WHAT THE TASK ASKS: With both ends included, repeat exactly the lines of the entries below from the one containing "Click the 105.18" down to the one containing "View Source types", and no others.

EXERCISE INPUT below:

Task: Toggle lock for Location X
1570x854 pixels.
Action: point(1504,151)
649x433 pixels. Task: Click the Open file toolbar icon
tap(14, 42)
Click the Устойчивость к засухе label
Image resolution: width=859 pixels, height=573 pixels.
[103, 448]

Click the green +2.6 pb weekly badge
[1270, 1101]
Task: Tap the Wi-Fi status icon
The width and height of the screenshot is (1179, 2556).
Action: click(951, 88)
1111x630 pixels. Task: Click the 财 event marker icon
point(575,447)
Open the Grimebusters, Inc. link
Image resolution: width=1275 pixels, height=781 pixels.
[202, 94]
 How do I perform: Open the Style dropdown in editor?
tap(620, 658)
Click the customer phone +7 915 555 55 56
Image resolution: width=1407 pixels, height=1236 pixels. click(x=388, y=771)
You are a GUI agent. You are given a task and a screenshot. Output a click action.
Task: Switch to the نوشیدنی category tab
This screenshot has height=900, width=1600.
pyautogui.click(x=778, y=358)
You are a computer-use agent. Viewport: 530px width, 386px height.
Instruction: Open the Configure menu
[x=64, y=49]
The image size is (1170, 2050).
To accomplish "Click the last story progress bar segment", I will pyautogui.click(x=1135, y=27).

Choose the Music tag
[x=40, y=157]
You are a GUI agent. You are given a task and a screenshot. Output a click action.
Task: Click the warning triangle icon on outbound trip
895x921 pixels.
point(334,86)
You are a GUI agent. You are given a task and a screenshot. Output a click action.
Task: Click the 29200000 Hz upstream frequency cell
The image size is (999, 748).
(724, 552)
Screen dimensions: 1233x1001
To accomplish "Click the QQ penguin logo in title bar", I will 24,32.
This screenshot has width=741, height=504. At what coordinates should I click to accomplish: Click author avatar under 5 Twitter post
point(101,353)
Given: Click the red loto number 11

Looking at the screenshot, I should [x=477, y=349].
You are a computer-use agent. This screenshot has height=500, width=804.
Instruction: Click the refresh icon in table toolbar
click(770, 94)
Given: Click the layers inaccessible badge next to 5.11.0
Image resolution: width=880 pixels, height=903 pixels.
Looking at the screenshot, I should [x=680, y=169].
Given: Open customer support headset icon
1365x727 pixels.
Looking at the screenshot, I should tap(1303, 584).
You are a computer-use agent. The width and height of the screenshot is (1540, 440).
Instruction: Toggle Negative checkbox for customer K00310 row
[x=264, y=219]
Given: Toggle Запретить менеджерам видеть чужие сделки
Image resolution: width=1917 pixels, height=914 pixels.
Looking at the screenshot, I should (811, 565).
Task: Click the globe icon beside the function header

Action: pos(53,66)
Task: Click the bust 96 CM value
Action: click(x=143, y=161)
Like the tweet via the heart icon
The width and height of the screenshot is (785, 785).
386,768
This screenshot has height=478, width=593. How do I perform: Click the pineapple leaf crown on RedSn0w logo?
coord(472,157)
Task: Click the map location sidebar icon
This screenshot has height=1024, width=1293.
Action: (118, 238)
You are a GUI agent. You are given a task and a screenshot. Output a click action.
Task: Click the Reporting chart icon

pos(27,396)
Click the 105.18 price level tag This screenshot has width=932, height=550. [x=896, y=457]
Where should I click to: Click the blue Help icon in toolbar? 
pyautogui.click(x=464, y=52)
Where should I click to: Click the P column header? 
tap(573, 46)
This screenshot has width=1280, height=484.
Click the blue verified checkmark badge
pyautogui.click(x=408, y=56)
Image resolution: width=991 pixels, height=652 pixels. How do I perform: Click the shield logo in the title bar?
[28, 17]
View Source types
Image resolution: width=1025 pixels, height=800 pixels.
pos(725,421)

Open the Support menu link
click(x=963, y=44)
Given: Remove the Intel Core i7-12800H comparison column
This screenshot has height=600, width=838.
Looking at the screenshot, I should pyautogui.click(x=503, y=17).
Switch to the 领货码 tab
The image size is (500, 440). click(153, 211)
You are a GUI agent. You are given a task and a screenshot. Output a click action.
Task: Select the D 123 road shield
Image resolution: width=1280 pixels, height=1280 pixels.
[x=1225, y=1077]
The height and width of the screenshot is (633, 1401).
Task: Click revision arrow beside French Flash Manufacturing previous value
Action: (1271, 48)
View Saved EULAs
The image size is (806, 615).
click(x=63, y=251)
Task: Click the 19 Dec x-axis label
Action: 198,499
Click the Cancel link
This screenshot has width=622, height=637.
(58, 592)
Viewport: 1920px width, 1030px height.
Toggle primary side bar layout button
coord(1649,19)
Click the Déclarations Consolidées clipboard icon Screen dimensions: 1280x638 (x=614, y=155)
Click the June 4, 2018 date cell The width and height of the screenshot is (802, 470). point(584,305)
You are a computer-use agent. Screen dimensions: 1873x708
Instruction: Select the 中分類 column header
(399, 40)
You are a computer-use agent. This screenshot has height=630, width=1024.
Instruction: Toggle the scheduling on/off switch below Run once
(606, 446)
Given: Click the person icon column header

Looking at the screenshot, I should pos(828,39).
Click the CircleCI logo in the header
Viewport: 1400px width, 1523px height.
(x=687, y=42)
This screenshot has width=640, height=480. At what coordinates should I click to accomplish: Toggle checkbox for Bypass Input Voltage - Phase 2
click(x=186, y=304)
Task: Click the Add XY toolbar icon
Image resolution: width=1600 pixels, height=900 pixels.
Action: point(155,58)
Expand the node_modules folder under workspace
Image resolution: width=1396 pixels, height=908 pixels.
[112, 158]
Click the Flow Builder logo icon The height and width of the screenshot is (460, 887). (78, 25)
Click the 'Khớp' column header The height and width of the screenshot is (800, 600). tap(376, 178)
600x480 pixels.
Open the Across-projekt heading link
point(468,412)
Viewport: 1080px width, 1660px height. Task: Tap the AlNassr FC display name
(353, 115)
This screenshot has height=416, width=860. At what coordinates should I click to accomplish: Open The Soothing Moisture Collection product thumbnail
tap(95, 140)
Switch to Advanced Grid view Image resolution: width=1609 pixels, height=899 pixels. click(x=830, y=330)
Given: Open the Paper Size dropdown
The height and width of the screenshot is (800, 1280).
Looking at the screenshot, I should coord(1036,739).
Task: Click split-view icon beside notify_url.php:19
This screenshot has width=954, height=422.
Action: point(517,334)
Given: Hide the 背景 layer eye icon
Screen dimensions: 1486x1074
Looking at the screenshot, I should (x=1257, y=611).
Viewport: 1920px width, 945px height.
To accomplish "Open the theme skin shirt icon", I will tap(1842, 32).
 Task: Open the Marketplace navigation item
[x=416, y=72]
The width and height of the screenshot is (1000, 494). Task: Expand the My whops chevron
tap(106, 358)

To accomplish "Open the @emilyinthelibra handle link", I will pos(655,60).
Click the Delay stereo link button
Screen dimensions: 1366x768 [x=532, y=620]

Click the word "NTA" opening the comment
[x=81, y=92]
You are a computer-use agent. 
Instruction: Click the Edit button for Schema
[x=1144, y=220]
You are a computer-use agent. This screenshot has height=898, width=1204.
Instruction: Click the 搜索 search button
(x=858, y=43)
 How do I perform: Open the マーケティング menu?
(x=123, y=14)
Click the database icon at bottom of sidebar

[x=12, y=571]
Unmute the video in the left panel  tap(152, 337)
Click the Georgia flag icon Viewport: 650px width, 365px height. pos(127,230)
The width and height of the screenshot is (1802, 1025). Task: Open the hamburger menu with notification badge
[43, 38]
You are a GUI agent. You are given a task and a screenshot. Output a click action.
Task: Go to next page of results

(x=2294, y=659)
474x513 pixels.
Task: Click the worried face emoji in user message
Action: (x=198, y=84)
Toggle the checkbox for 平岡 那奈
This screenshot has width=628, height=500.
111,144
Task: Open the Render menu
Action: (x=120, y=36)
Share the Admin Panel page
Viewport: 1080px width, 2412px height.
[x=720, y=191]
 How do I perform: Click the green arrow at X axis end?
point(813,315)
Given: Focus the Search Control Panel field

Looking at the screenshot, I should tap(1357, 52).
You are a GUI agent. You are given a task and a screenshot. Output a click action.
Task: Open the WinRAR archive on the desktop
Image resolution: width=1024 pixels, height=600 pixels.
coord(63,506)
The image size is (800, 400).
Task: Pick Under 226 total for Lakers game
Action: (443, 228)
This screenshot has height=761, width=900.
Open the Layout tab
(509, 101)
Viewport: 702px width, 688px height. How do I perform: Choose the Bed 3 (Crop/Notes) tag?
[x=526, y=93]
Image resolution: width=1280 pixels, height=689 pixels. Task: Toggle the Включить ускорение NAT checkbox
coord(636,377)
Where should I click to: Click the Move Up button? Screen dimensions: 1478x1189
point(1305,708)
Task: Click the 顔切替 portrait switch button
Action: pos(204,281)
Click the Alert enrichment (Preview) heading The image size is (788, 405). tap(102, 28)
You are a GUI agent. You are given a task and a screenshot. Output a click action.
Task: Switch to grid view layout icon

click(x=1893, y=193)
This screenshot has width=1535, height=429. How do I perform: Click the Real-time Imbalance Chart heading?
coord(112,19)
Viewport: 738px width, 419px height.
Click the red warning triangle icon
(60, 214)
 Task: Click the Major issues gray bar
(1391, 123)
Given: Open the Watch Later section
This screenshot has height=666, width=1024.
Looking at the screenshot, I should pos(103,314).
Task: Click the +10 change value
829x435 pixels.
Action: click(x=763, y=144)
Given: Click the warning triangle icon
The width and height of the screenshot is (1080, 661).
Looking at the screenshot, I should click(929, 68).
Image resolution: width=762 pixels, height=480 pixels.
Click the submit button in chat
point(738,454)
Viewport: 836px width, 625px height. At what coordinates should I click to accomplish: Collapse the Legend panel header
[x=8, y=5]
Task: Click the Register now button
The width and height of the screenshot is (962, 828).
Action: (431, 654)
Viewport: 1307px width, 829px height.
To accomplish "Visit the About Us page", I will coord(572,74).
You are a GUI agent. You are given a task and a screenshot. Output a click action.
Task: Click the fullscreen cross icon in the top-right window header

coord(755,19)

End of EXERCISE INPUT.

WRITTEN RESPONSE:
Click the 105.18 price level tag This screenshot has width=932, height=550. [x=896, y=457]
Where should I click to: Click the blue Help icon in toolbar? 
pyautogui.click(x=464, y=52)
Where should I click to: Click the P column header? 
tap(573, 46)
This screenshot has width=1280, height=484.
Click the blue verified checkmark badge
pyautogui.click(x=408, y=56)
Image resolution: width=991 pixels, height=652 pixels. How do I perform: Click the shield logo in the title bar?
[28, 17]
View Source types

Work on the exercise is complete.